I’ve always dreamed of revisting Carlsbad. That was the best vacation of my childhood.

I hope it hasn’t changed very much.

I would run up the stairs after the beer ran out.

The original tours involved being lowered down on a rope, so 21 flights of stairs is definitely a step up (ha) from that! Seeing as how it costs $1000 to spend the night in the “suite” vs around $25 for the regular tour, I’d say those folks got quite a bargain. I’ve stayed at the above-ground hotel a couple of times before heading down to Havasu Canyon, it’s nothing to write home about.

Back in the 60s the cave was designated at a fallout shelter–the tour guides point out a stockpile of survival supplies in a back corner. I doubt any of the rations would be edible today.

200 feet is nothing for the people who could make it on their own: it all depends on how rough the actual “ladders” are I guess. (In addition to probably not having luggage since as I understand it they did not intend on staying at the hotel).
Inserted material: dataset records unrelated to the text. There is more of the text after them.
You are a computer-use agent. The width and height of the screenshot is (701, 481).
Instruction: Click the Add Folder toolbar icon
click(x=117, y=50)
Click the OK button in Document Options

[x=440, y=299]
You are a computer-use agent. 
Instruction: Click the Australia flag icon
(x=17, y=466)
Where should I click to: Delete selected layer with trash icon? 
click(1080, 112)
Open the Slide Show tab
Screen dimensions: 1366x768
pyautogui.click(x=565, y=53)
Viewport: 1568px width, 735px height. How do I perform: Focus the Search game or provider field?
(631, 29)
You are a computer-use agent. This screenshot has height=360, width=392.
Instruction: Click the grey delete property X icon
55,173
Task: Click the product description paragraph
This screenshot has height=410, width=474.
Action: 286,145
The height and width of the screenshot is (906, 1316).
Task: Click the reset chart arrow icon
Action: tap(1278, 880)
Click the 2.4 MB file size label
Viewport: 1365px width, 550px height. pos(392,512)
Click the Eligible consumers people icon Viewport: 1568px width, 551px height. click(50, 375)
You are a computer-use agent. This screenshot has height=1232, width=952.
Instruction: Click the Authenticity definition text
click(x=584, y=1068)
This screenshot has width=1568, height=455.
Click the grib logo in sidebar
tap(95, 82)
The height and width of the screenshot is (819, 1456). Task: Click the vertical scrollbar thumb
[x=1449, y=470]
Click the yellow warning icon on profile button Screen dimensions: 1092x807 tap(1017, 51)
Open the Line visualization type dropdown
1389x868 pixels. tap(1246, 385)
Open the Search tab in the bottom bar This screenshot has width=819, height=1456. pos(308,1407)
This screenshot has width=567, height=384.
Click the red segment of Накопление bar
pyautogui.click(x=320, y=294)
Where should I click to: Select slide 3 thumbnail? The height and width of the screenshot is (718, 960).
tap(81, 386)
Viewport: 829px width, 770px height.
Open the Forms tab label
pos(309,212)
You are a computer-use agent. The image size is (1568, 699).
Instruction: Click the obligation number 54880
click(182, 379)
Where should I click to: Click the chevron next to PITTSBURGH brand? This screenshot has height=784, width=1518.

On the other hand, if the elevator had been stuck in Carlsbad Caverns, it would have been a relative piece of cake to go out the natural entrance since there is a smooth ramp the whole way. For elderly people who are not fit, it would have taken longer and required more breaks, since it is an 750 foot difference, but the times I’ve gone up the natural entrance it did not feel like 750 feet at all since the trail was so well-graded. Plus there are a lot of benches to sit down and rest.

I have really bad knees and an injured leg. I could make it out, but it would take a looooooong time with lots of breaks. Not completely sure about the ladders, though. It gets iffy when I have to put all my weight on my bad leg.